朴素贝叶斯之文档分类

sklearn 提供了 3 个朴素贝叶斯分类算法：

高斯朴素贝叶斯：特征变量是连续变量，符合高斯分布，比如说人的身高，物体的长度。

多项式朴素贝叶斯：特征变量是离散变量，符合多项分布，在文档分类中特征变量体现在一个单词出现的次数，或者是单词的 TF-IDF 值等。

伯努利朴素贝叶斯：特征变量是布尔变量，符合 0/1 分布，在文档分类中特征是单词是否出现。

什么是 TF-IDF 值呢？

TF-IDF 是一个统计方法，用来评估某个词语对于一个文件集或文档库中的其中一份文件的重要程度。

TF-IDF 实际上是两个词组 Term Frequency和 Inverse Document Frequency的总称，两者缩写为 TF 和 IDF，分别代表了词频和逆向文档频率。

词频 TF计算了一个单词在文档中出现的次数，它认为一个单词的重要性和它在文档中出现的次数呈正比。

逆向文档频率 IDF，是指一个单词在文档中的区分度。它认为一个单词出现在的文档数越少，就越能通过这个单词把该文档和其他文档区分开。IDF 越大就代表该单词的区分度越大。

所以 TF-IDF 实际上是词频 TF 和逆向文档频率 IDF 的乘积。这样我们倾向于找到 TF 和 IDF 取值都高的单词作为区分，即这个单词在一个文档中出现的次数多，同时又很少出现在其他文档中。这样的单词适合用于分类。

如何求 TF-IDF

在 sklearn 中我们直接使用 TfidfVectorizer 类，它可以帮我们计算单词 TF-IDF 向量的值。在这个类中，取 sklearn 计算的对数 log 时，底数是e，不是 10。

TfidfVectorizer 类的创建：

TfidfVectorizer(stop_words=stop_words, token_pattern=token_pattern)

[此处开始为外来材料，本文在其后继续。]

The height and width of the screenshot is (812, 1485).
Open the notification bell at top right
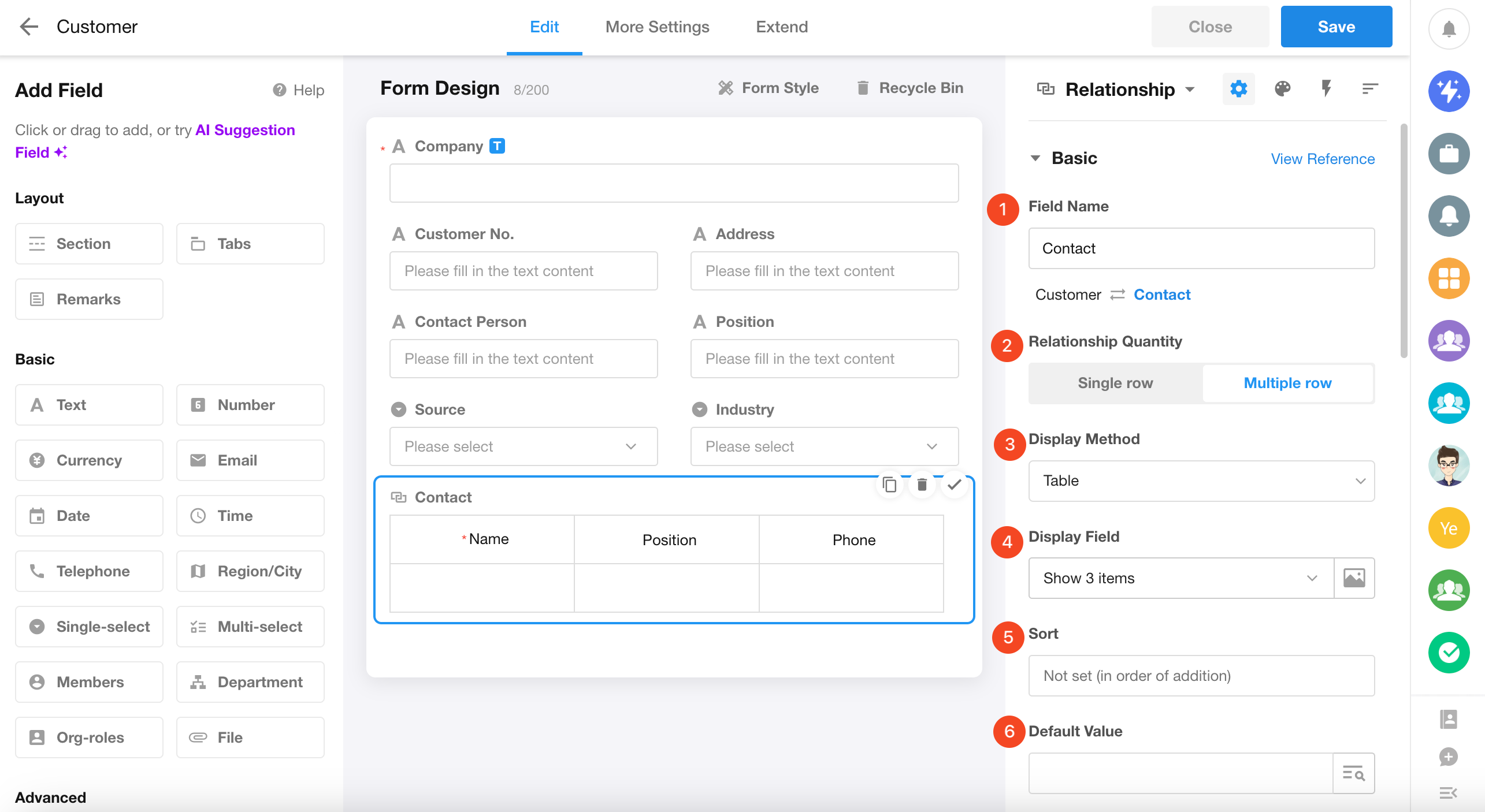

现在想要计算文档里都有哪些单词，这些单词在不同文档中的 TF-IDF 值是多少呢？

首先我们创建 TfidfVectorizer 类：

from sklearn.feature_extraction.text import TfidfVectorizer
tfidf_vec = TfidfVectorizer()

然后我们创建 4 个文档的列表 documents，并让创建好的 tfidf_vec 对 documents 进行拟合，得到 TF-IDF 矩阵：

documents = [
    \'this is the bayes document\',
    \'this is the second second document\',
    \'and the third one\',
    \'is this the document\'
]
tfidf_matrix = tfidf_vec.fit_transform(documents)

输出文档中所有不重复的词：

print(\'不重复的词:\', tfidf_vec.get_feature_names())


# 运行结果：
不重复的词: [\'and\', \'bayes\', \'document\', \'is\', \'one\', \'second\', \'the\', \'third\', \'this\']

输出每个单词对应的 id 值：

print(\'每个单词的 ID:\', tfidf_vec.vocabulary_)


# 运行结果：
每个单词的 ID: {\'this\': 8, \'is\': 3, \'the\': 6, \'bayes\': 1, \'document\': 2, \'second\': 5, \'and\': 0, \'third\': 7, \'one\': 4}

输出每个单词在每个文档中的 TF-IDF 值，向量里的顺序是按照词语的 id 顺序来的：

print(\'每个单词的 tfidf 值:\', tfidf_matrix.toarray())    # 矩阵转化为数组


# 运行结果：
每个单词的 tfidf 值: [[0.         0.63314609 0.40412895 0.40412895 0.         0.
  0.33040189 0.         0.40412895]
 [0.         0.         0.27230147 0.27230147 0.         0.85322574
  0.22262429 0.         0.27230147]
 [0.55280532 0.         0.         0.         0.55280532 0.
  0.28847675 0.55280532 0.        ]
 [0.         0.         0.52210862 0.52210862 0.         0.
  0.42685801 0.         0.52210862]]

如何对文档进行分类

模块 1：对文档进行分词

在英文文档中，最常用的是 NTLK 包。NTLK 包中包含了英文的停用词 stop words、分词和标注方法。

import nltk
word_list = nltk.word_tokenize(text) # 分词
nltk.pos_tag(word_list) # 标注单词的词性

在中文文档中，最常用的是 jieba 包。jieba 包中包含了中文的停用词 stop words 和分词方法。

import jieba
word_list = jieba.cut (text) # 中文分词

模块 2：加载停用词表

我们需要自己读取停用词表文件，从网上可以找到中文常用的停用词保存在 stop_words.txt，然后利用 Python的文件读取函数读取文件，保存在 stop_words 数组中：

stop_words = [line.strip().decode(\'utf-8\') for line in io.open(\'stop_words.txt\').readlines()]

模块 3：计算单词的权重

直接创建 TfidfVectorizer 类，然后使用 fit_transform 方法进行拟合，得到 TF-IDF 特征空间 features，你可以理解为选出来的分词就是特征。我们计算这些特征在文档上的特征向量，得到特征空间features。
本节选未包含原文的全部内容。